### [EXERCISE PROMPT]
Return every line from the one containing "Click the line" through the one containing "Action: click(261, 33)", both included, and copy them unchanged. Leave the pictures out.

Element lookup entries
= = = =
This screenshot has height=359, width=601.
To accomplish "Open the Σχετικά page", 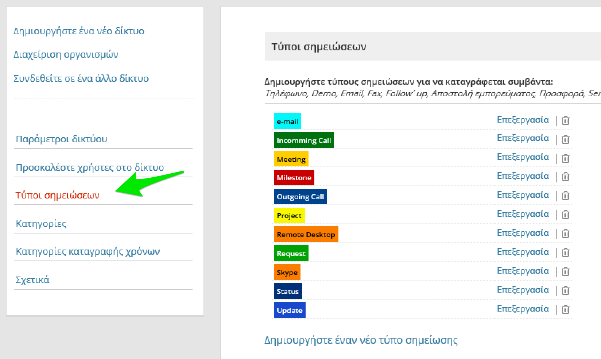I will [x=32, y=280].
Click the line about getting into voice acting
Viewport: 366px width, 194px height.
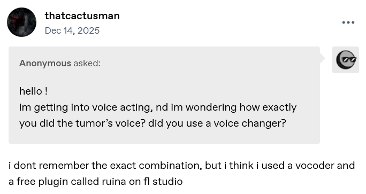click(x=158, y=107)
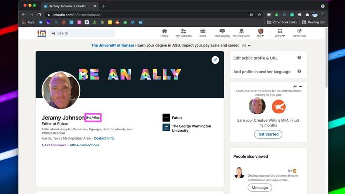The image size is (345, 194).
Task: Expand the Me profile dropdown
Action: click(261, 33)
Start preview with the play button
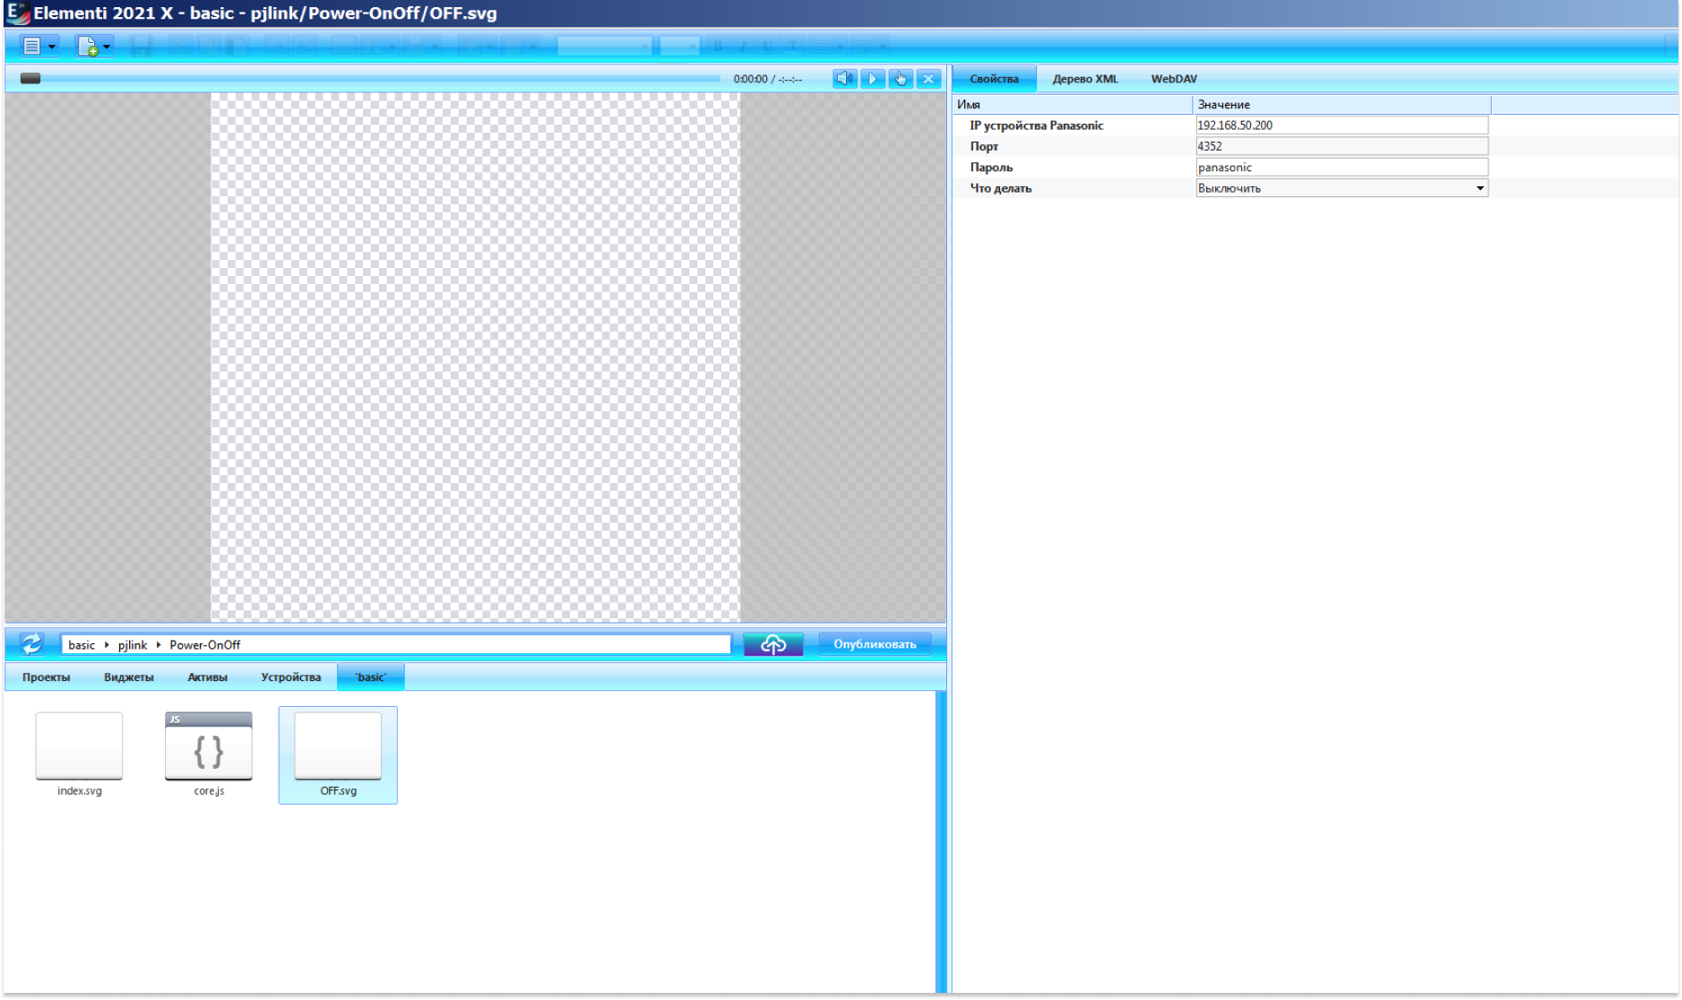The width and height of the screenshot is (1682, 1000). 873,79
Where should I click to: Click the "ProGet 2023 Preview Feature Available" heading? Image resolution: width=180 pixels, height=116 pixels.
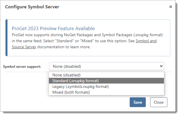coord(53,28)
= = = =
### [EXERCISE OUTPUT]
Click the line about getting into voice acting
Viewport: 366px width, 194px height.
click(x=158, y=107)
The image size is (345, 194).
Task: Expand the Me profile dropdown
Action: click(261, 33)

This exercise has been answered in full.